#### Data supplied
+++++

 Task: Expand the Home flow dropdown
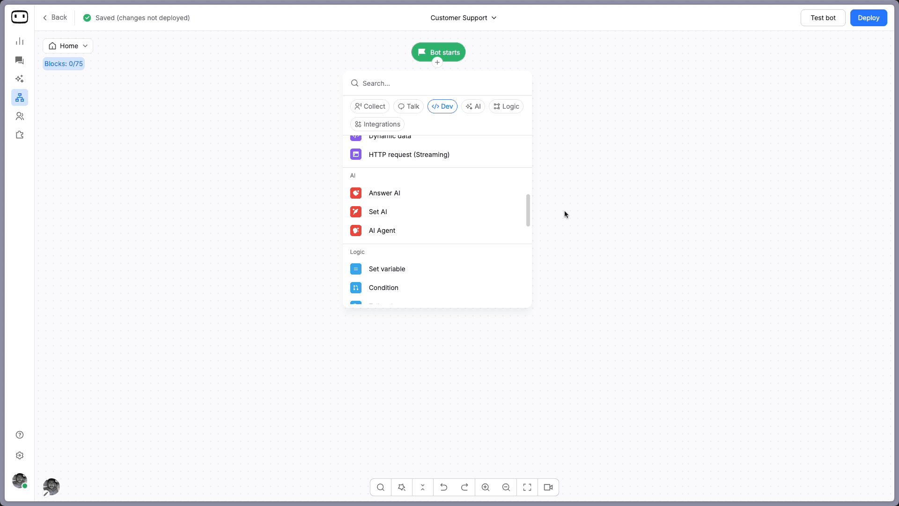68,46
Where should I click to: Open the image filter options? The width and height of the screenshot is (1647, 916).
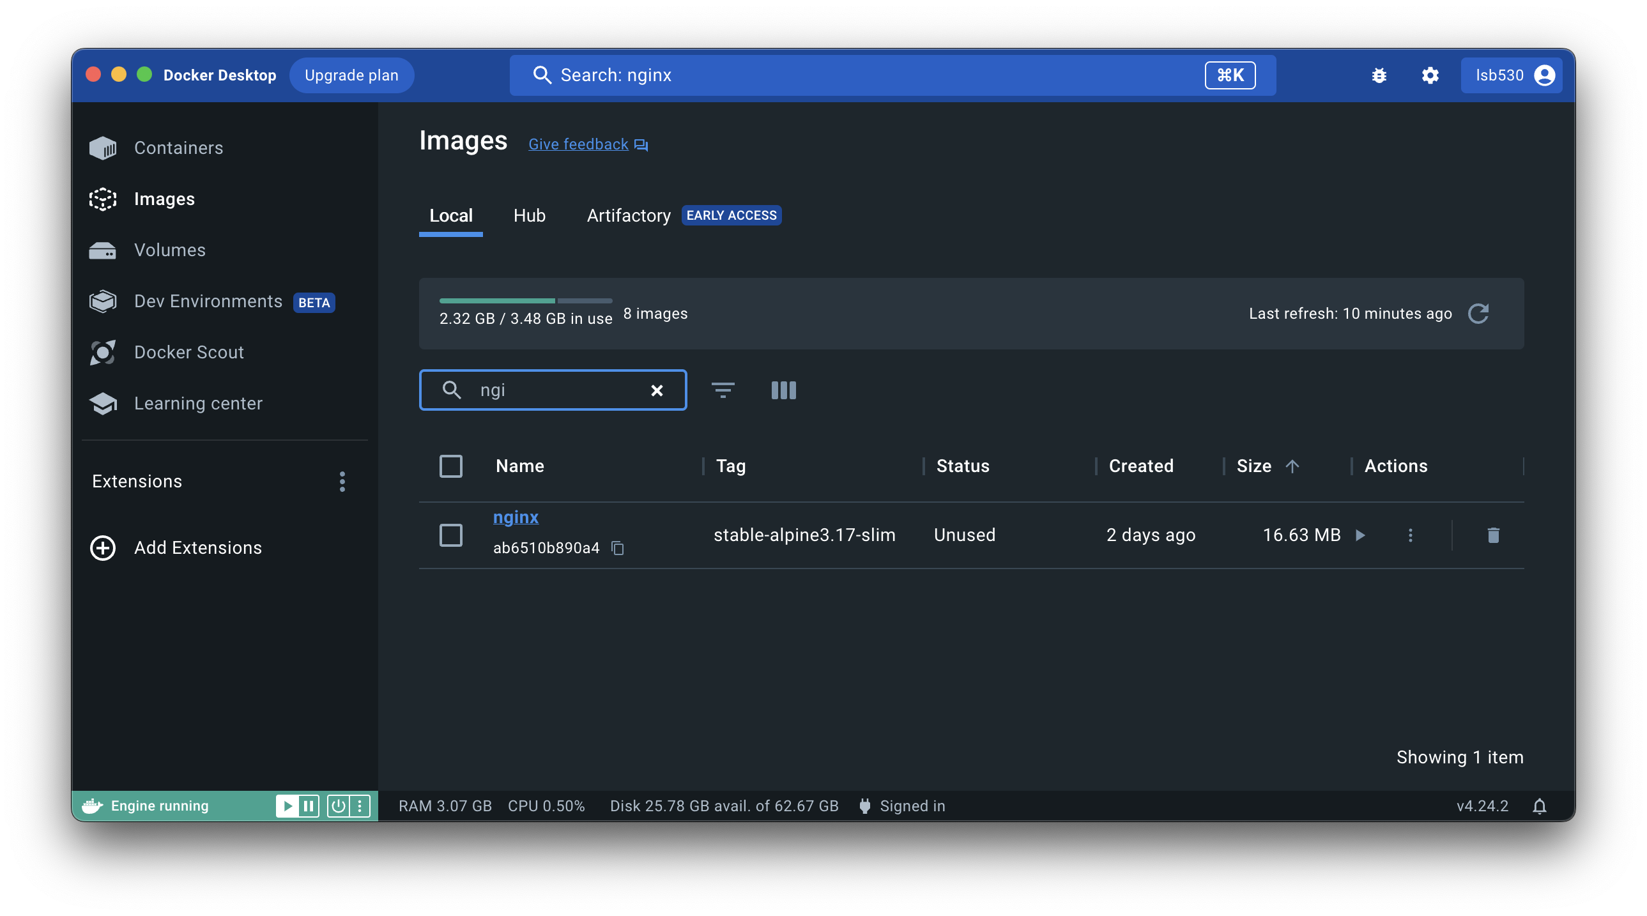[x=722, y=390]
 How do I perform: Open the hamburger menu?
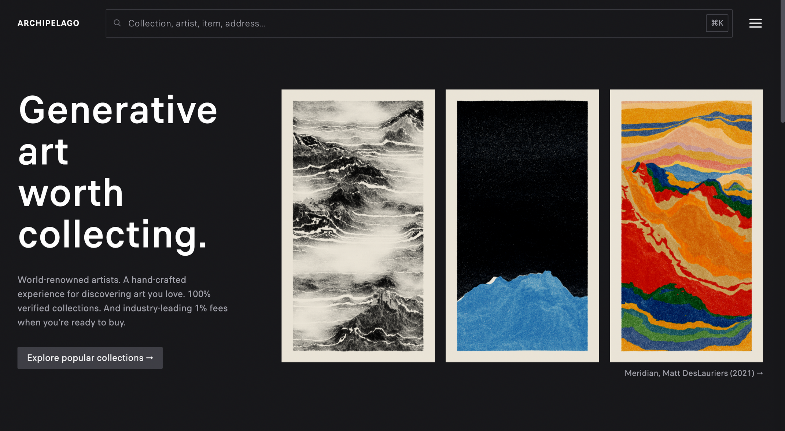tap(755, 23)
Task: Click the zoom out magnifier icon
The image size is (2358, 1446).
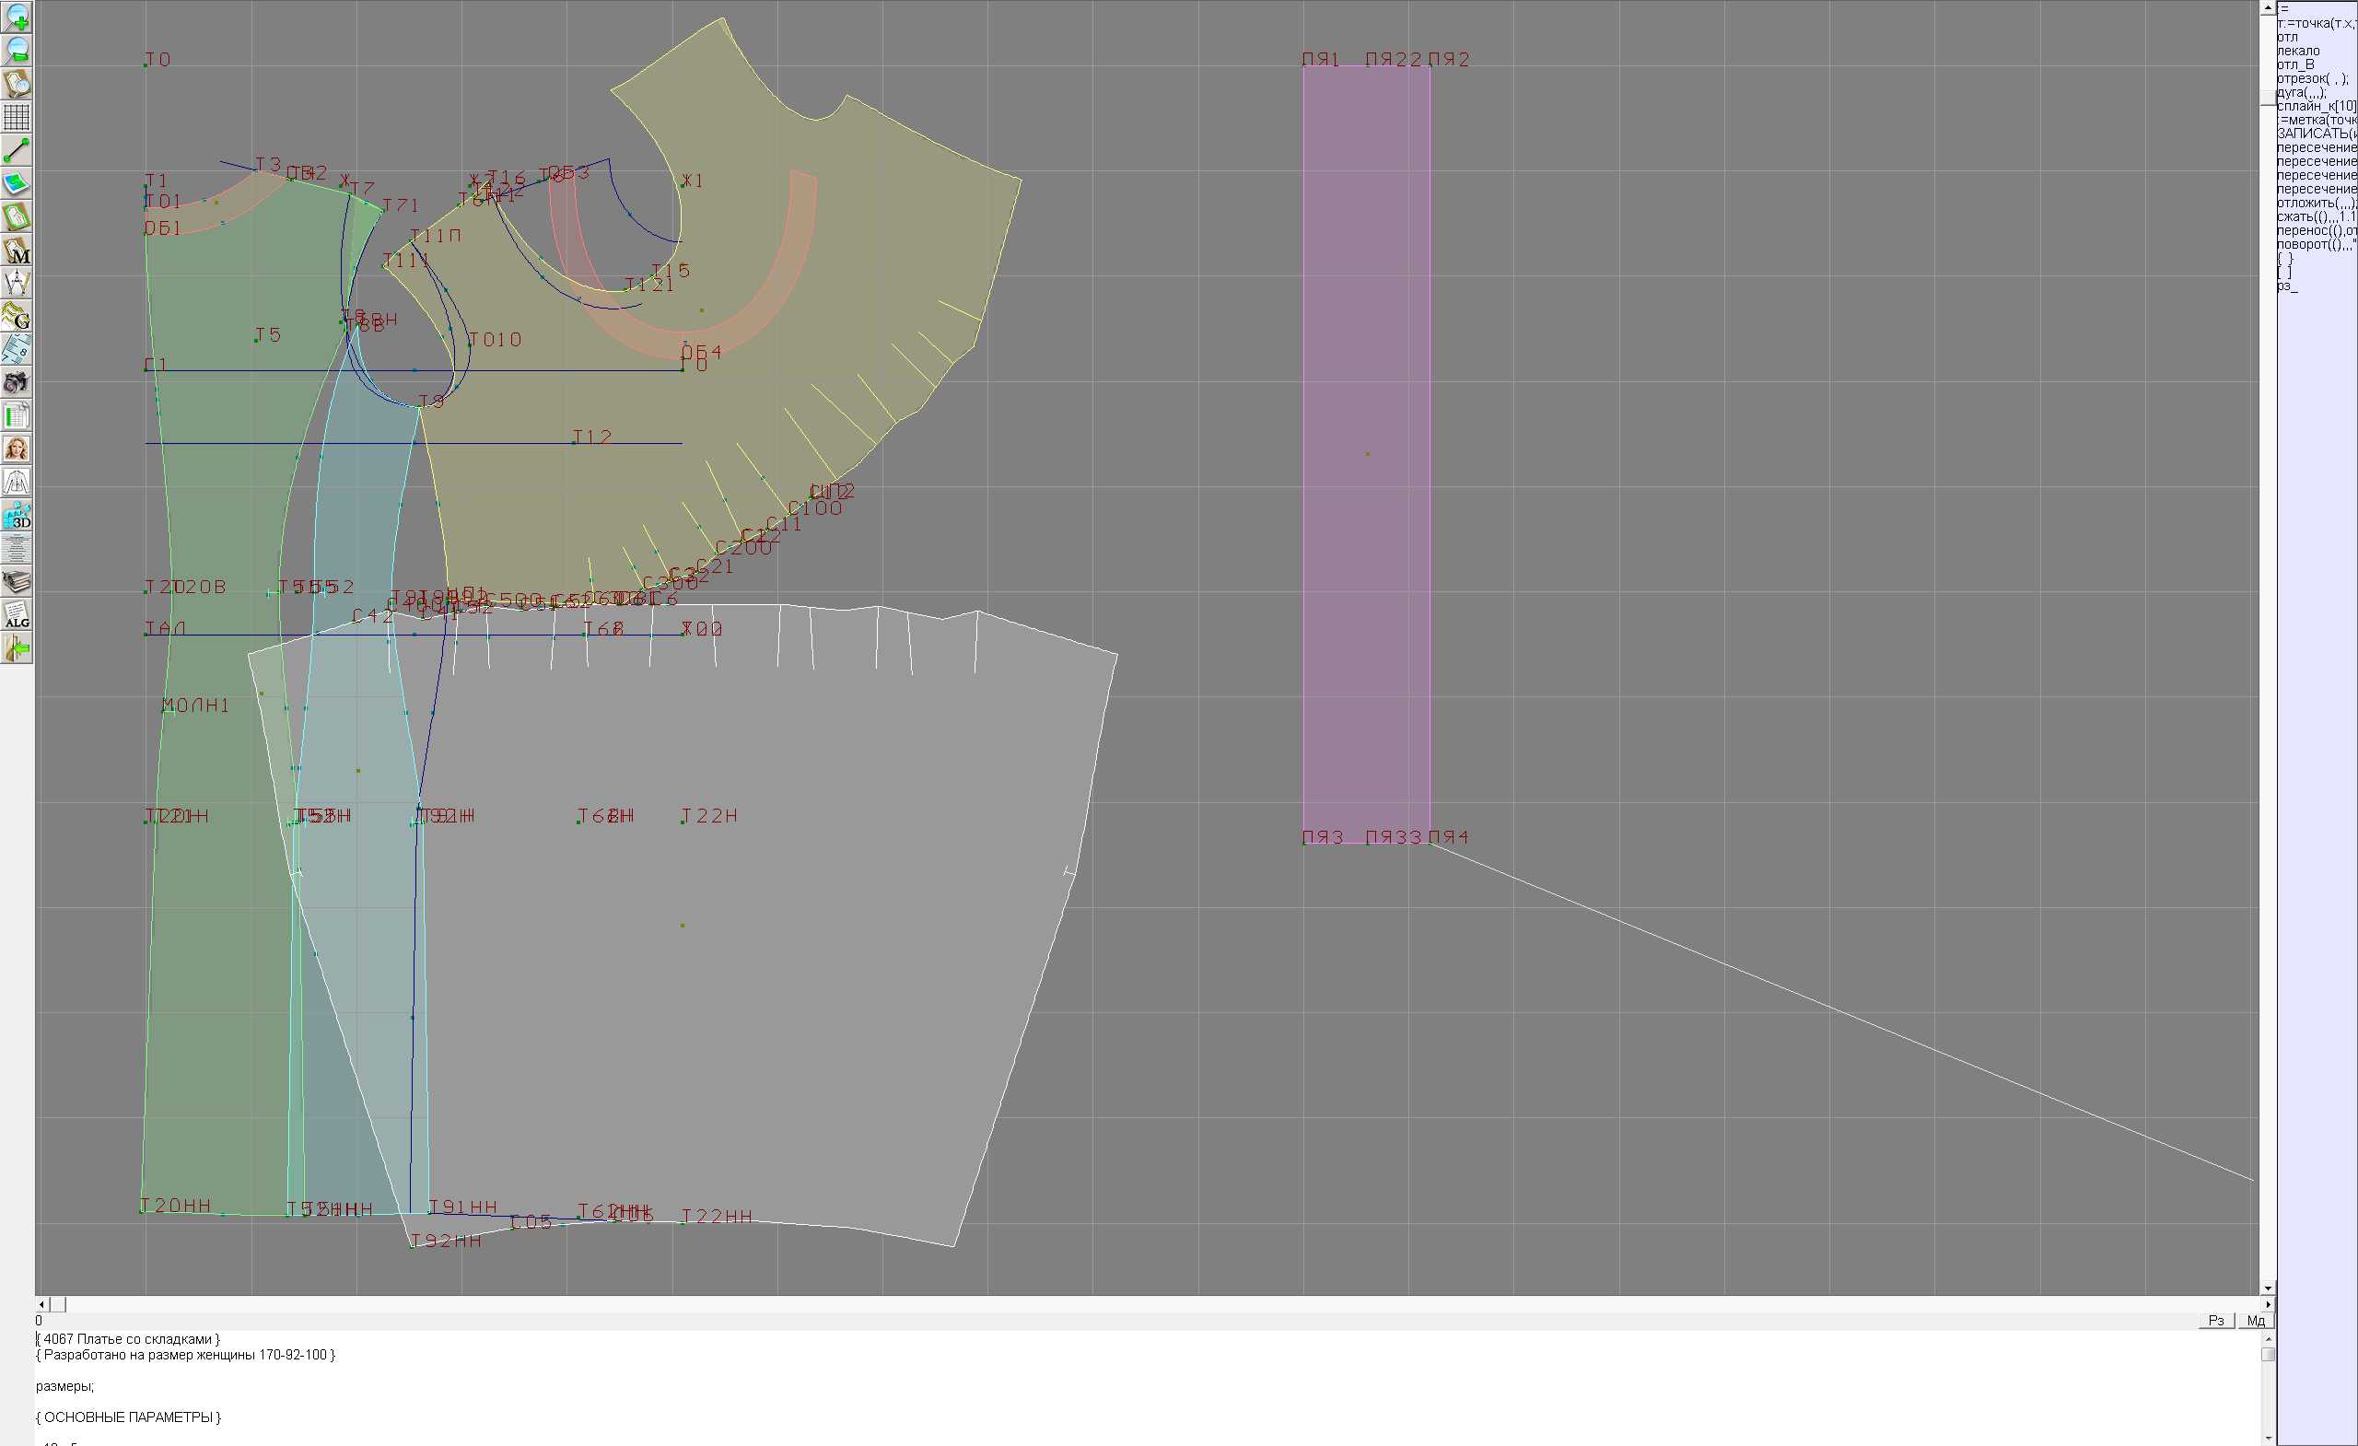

+++++

#### Activity
Although the entries contain pictures, copy everything else in them exactly.

#### Task solution
 Task: Expand the Home flow dropdown
68,46
Where should I click to: Open the image filter options? The width and height of the screenshot is (1647, 916).
[x=722, y=390]
 How do I perform: Open the hamburger menu?
tap(755, 23)
Task: Click the zoom out magnifier icon
The image size is (2358, 1446).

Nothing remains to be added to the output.